→ Work request
Please copy the passage of the Wasawings text below, word for word, from "- The company" up to and including "flight from Helsinki.".

→ Excerpt provided

┏━━

Oy Wasawings Ab was an airline based in Finland which was operational from 1981 to 1988.

==History==
The airline got the licence to fly from the Civil Aviation Administration of Finland in November 1981. After the licence was extended to also include taxi and charter flights from 1982 to 1983. In December 1983 Wasawings started schedules between Ilmajoki and Helsinki-Vantaa. In 1985 it flew from Helsinki to Ylivieska too. Indeed many complaints for the company operation were received from customers and staff. The company had a poor security culture and airline captains were forced to shift numbers in flight logs. The company's main owners were the chairman Veikko Tuutti and some companies from Ostrobothnia. Also it had numerous private investors. Wasa Wings recorded 13,000 passengers in 1987 and 14,600 passengers in 1988.

==Fleet==
In addition to a leased Embraer 110 EMB-P1 Bandeirante, the company had two Beech 99 aircraft and a Cessna 404.

==Accidents and incidents==
- On August 31, 1986 its Cessna 404 Titan (OH-CIG) crashed into a power line which ran along the edge of the Ylivieska airport. The plane cut trees over 150 meters and then caught fire.
- The company lost its flying licence when an Embraer 110 EMB-P1 Bandeirante (OH-EBA, built in 1979 and leased from Kar-Air) crashed near Ilmajoki on a flight from Helsinki.

┗━━

→ Data listing
┏━━

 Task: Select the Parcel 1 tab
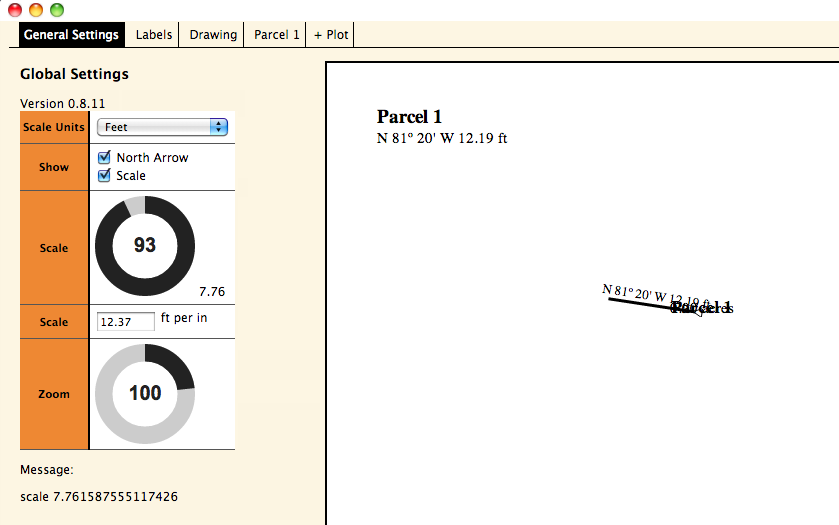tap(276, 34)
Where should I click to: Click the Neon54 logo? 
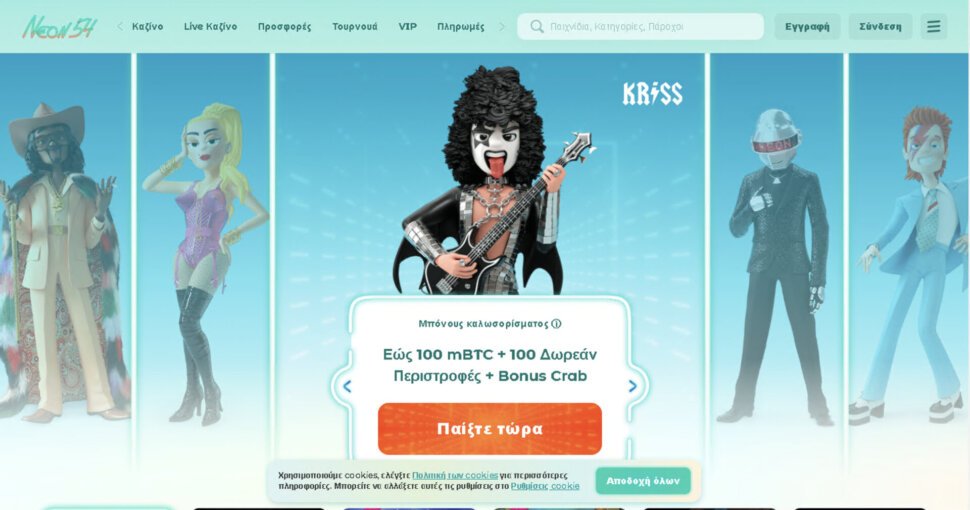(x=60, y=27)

┗━━
┏━━

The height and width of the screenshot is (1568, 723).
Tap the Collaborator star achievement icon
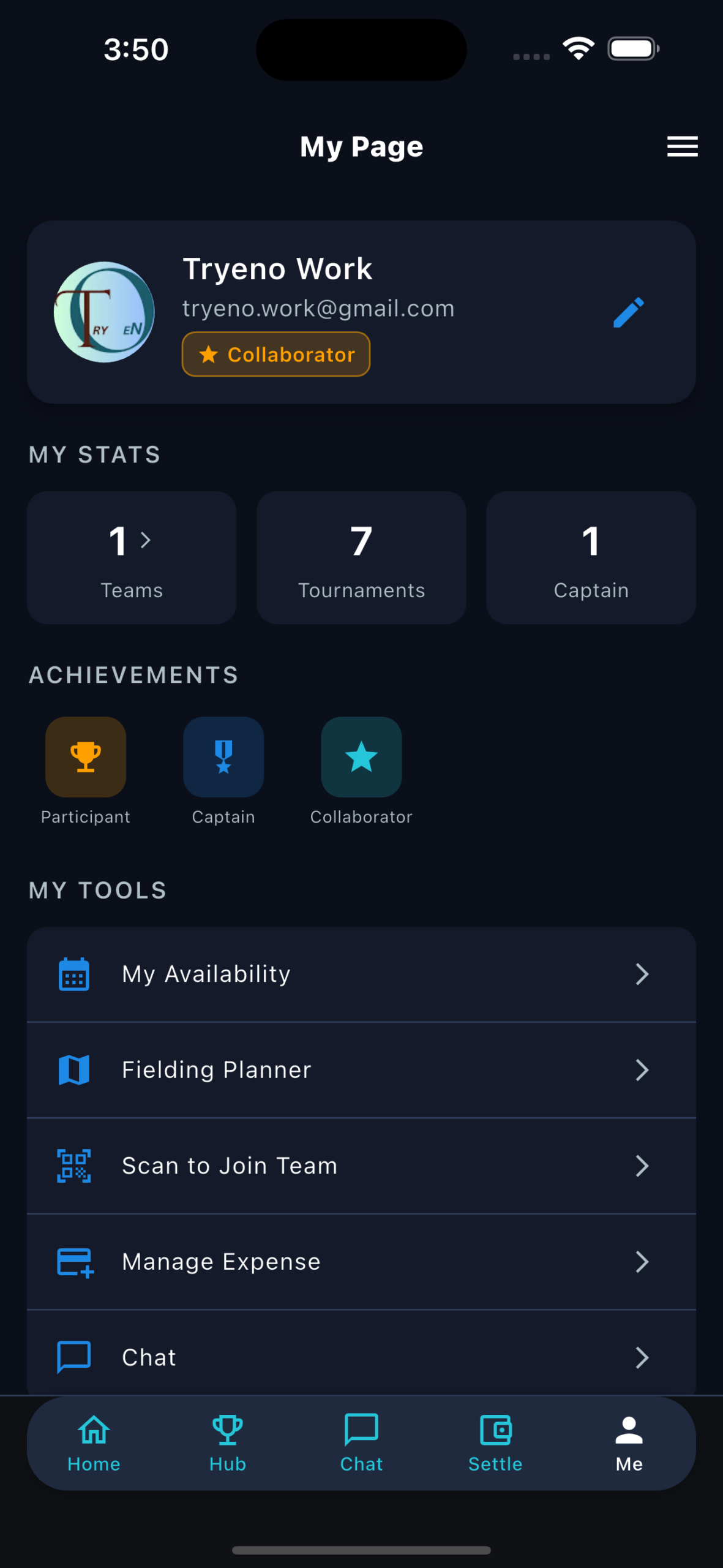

┗━━

→ Your solution
- The company lost its flying licence when an Embraer 110 EMB-P1 Bandeirante (OH-EBA, built in 1979 and leased from Kar-Air) crashed near Ilmajoki on a flight from Helsinki.